With all the feminist debate and contention in the 70s, 80s and 90s regarding Barbie’s possible negative influence on the burgeoning self-image of little girls, this is the result? Bigger, flatter feet?
Is this going to be a thing now? Girls will start stuffing their shoes to get them a size or two bigger and flop around, tripping over their own flipper-like feet in a futile attempt to be just like Barbie.
Social commentators and experts of various persuasions will blame pop culture in general and Barbie in particular for an epidemic of clumsiness seen in female preadolescents, as well as an alarming trend towards risky pedal augmentations among young women old enough to give consent for surgery.

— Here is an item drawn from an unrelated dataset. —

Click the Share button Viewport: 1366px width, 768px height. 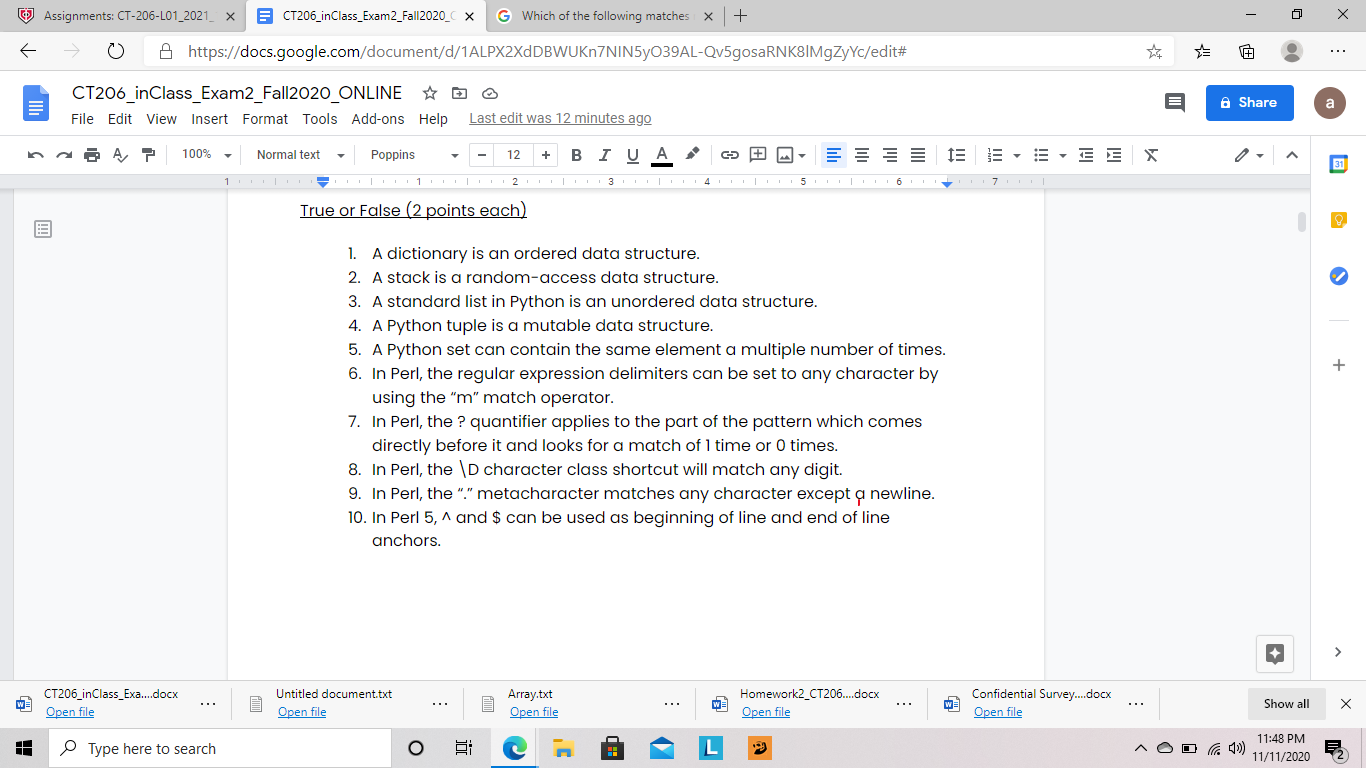click(1249, 102)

People will reminisce with a sense of loss and nostalgia over the good old days, when girls had normal sized feet and could walk without twisting an ankle or falling flat on their face, causing an unusual number of bloody noses and ER visits. Barbie will thus be implicated in an overburdened health care system, resulting in a public outcry that Mattel resize its Barbie molds yet again.
Even more troubling, some investigative journalist might uncover a new and little known fetish spreading throughout the male population, whereby men can no longer be aroused by small to average footed females. There is growing masculine guilt as a result and 12-step support groups begin to pop up near orthotic centres and shoe stores.

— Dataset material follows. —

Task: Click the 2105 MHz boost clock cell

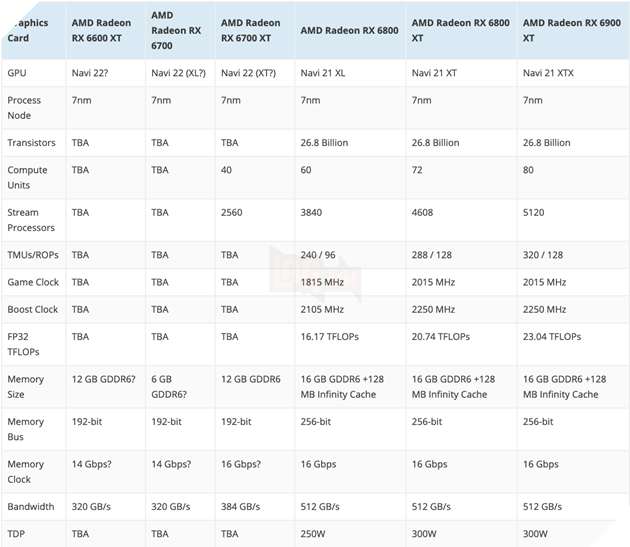Action: 324,310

More disturbing than that, foot rape becomes a crime and girls are warned against enhancing the size of their feet, the implication being that if she makes her foot too proportionally appealing then she and her foot are probably “asking for it”.
Ah, poor Barbie and her pretty little vacant head and her pretty little, I mean pretty big, flat feet – she still has no idea the power she possesses. Imagine the impact she could have if she actually had a brain and was, you know, human.